There was an outbreak of Murray Valley encephalitis where several people died and many more were left with long term brain damage.
The virus hasn't been detected in humans in Victoria since, but it was found in chickens in 2011 and in recent months it's been found in trapped mosquitoes across the north of the state.
DEB FRIEDMAN: And on both of those occasions, both in the seventies and in 2011 it followed heavy flooding and obviously that concerns us greatly because we've had a lot of flooding recently.
REPORTER: Japanese encephalitis virus causes a similar illness. It was first discovered in Australia last year in pigs and later in humans.
Like Murray Valley encephalitis it's believed to have been spread here by waterbirds.
DEB FRIEDMAN: And these waterbirds are typically what we call migratory so we know that they fly long distances, and that migration of waterbirds can account for movement of these viruses from potentially country to country and definitely from state to state.
REPORTER: Mosquitoes usually feed on flower nectar. It's only the females that bite us because they need protein from our blood to make their eggs.
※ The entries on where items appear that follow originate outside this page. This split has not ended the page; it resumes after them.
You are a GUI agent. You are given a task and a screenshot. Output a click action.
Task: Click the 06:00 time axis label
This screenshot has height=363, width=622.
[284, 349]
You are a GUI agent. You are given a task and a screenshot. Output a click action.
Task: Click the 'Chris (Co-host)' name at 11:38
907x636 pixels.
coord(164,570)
They stick their long, tubular mouthpiece into your skin to extract blood and at the same time inject saliva which contains chemicals to make your blood flow smoothly.
The itchy lump you get is your body's reaction to the saliva but if they have a virus, you can also get that and that's what makes mosquitoes the deadliest animals on Earth.
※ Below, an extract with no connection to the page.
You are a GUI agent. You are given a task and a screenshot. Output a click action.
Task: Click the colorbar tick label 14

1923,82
While most of us are terrified of sharks, crocodiles and snakes, it's the tiniest bite of all that kills the most number of humans. Around three quarters of a million people die each year from Mosquito borne diseases but that's mainly from malaria, which doesn't exist here.
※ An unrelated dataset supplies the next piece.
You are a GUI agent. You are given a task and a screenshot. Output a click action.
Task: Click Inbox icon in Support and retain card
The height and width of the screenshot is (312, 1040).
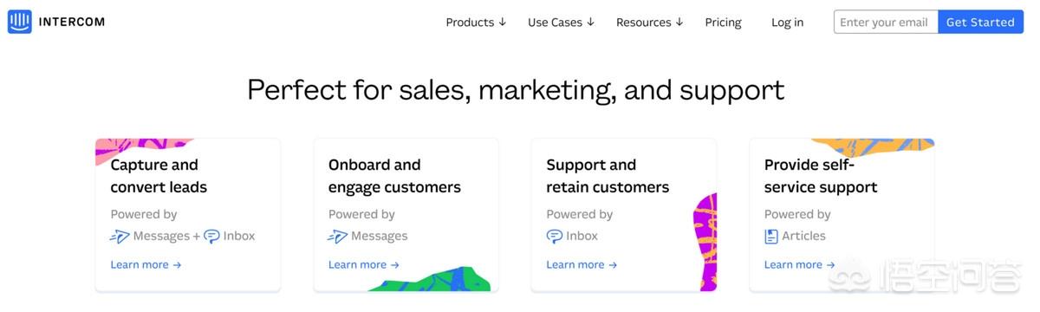coord(555,236)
DEB FRIEDMAN: The viral infections that we're concerned about are Ross River virus, Barmah Forest virus, Japanese encephalitis virus, Murray Valley encephalitis and West Nile/Kunjin viruses.
REPORTER: While all five viruses may result in no symptoms at all, the bottom three can be fatal.
DEB FRIEDMAN: Any of those symptoms that might point to an inflammation of the brain like seizures, confusion or weakness really mean immediate medical attention is required in a hospital.
REPORTER: This mosquito culex annulirostris is able to spread all the five viruses.
She likes to breed in fresh water across inland Victoria during the summer months.
DOUG COUSINS: There'll be culex annulirostris in every trap that we set.
PETER MEE: And that can be in those traps 80 to 90% of the actual insects in that trap.
REPORTER: Along the coast a salt water loving mosquito is able to spread Ross River and Barmah Forest viruses.
Humans can't catch these viruses from other humans or animals. They can only catch them from infected mosquitoes.
DEB FRIEDMAN: The problem with diseases transmitted by mosquitoes is that there are very few for which there's a vaccine. The only infection for which we have a vaccine is Japanese encephalitis virus.
REPORTER: And so the best form of protection is to avoid getting bitten in the first place.
DEB FRIEDMAN: First of all, use of repellent and not just any repellent, but repellent that includes one of two ingredients, either DEET or picaridin. Wearing long, loose fitting clothing, typically lighter coloured clothing.
REPORTER: Culex annulirostris likes to rest in shady areas, so cleaning up backyards can help, along with removing any stagnant water where other mosquitoes like to breed.
DEB FRIEDMAN: In any neighbourhood home, there can be areas in the garden that collect water.
REPORTER: Despite being a nuisance and a risk to humans, mosquitoes are an important food source for other wildlife, but work is done to control their numbers.
DOUG COUSINS: We've got a larvicide that will inhibit the mosquito larvae from becoming adults. It doesn't harm fish or all the other predators of mosquito larvae in the water.
REPORTER: Climate change is likely to increase the number and spread of mosquitoes, along with the risk of disease.
DEB FRIEDMAN: We are very concerned about the establishment of Murray Valley encephalitis and Dengue virus over the coming years, especially with climate change.
REPORTER: And so Doug's work and the rest of the mosquito surveillance program will become increasingly important to ensure we're aware of what the next threat might be.